How important was Wolsey’s own ability in Explaining his dominance of English domestic affairs, 1515-1529
“The king must have regarded Wolsey a partner in government; a trusted friend who could maintain good governance without Henry’s constant supervision. ” If this were indeed the position Wolsey was in, then it would have been a very advantageous one. There were many contributing factors as to how Wolsey managed to get himself up to that position. Thomas Wolsey was born in either 1472 or 1473 in Ipswich; his father was a butcher. He possessed a fine mind and was very ambitious. Wolsey was a very reliable man who thrived on hard work.
He took considerable pleasure in his later years re-counting how he had been sent to Oxford at a relatively early age and had been awarded the unofficial title of ‘boy-bachelor’ due to him gaining his first degree at the age of 15. He possessed along with his high intellectual ability an outstanding personality and character. He had the drive and confidence, which were necessary for him to seize opportunities that came his way. It was as if he were ‘afraid of nothing’. Wolsey was prepared to take calculated risked whenever such an occasion rose.
It was in winning the patronage of important people that Wolsey showed he had the essential attributes of an ‘up-and-coming man’. He was able to give out excessive flattery whilst managing to put himself over as an interesting and attractive person. Perhaps most important of all was that he ‘could be relied upon to carry out whatever task was entrusted to him with exemplary skill and application. ‘ In an age where most people sort to find a gentle pace of life, he thrived on hard and intensive work.
It was this that marked him out from his competitors and aided him in getting to the position where he could direct the domestic affairs of England. Another factor in Wolsey’s dominance of the domestic affairs was Wolsey’s relationship with King Henry. The political situation between 1514 and 1529 was rather unusual, somewhat paradoxical. A highly talented and independent young king was very much under the influence of his wily, older minister. This is what some believed to be happening at the time although many historians have been reluctant to believe this the case.

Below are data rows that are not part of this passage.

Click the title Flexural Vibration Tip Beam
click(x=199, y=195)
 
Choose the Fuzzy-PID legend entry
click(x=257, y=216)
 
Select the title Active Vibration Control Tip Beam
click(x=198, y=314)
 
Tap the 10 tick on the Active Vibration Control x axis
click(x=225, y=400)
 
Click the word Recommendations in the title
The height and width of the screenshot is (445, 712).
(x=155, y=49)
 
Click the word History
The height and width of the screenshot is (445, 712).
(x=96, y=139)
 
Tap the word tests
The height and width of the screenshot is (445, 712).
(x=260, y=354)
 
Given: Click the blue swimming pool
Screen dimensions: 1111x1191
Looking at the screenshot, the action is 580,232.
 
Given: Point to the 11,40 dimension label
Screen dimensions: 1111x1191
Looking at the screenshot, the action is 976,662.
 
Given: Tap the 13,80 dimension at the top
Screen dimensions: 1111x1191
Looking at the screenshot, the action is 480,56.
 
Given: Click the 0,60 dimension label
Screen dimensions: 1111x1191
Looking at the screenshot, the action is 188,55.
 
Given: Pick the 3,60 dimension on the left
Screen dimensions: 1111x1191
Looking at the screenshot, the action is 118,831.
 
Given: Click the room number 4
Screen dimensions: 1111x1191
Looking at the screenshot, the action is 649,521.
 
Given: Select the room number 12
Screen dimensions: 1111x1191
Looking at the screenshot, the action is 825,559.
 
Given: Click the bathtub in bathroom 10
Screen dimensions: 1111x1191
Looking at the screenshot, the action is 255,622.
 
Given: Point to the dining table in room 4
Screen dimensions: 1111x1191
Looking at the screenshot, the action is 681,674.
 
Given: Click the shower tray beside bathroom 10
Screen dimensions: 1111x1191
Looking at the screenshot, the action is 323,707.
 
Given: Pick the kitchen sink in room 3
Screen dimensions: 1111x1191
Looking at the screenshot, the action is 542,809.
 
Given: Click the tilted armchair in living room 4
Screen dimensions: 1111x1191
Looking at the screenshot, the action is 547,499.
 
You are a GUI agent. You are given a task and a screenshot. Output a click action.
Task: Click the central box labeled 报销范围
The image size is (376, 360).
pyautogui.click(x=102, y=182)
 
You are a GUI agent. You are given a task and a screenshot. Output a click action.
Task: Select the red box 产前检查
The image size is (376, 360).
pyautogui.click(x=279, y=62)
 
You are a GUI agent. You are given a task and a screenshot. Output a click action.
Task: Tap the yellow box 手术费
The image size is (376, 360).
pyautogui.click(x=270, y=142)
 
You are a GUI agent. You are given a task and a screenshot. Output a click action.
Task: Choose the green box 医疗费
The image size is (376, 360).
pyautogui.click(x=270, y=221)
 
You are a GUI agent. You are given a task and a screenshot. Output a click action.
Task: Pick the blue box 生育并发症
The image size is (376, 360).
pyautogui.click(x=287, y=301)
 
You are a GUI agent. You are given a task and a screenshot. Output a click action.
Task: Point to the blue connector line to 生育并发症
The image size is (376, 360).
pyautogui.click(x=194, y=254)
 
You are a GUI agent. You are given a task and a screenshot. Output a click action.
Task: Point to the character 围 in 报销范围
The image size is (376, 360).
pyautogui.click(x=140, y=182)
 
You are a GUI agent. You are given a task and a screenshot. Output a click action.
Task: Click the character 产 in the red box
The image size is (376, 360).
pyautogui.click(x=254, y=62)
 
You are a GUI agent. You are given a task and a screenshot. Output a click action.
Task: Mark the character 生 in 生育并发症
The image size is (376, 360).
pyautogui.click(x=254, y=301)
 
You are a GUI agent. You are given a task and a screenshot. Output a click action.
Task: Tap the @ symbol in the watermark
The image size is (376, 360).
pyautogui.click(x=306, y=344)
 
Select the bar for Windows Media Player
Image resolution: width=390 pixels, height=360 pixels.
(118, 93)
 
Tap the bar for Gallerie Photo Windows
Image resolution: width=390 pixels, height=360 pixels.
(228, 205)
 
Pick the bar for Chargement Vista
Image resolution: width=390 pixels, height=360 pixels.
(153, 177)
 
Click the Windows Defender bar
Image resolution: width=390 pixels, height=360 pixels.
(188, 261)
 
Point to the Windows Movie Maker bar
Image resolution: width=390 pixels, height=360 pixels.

Keith Randall says, “While it is freely admitted that Wolsey became very skilful at manipulating others, it is maintained that he had met his match in Henry. ” Henry VIII although very young was able to look after himself in the ‘hurly-burly’ of political intrigue and “who was rarely fooled for long (and certainly not for fifteen years). ” Wolsey was however deeply dependant on the goodwill of his monarch, if this would to have been withdrawn then his position would have become ‘untenable’. Then he certainly wouldn’t have been able to maintain his dominance over domestic affairs between 1515 and 1529.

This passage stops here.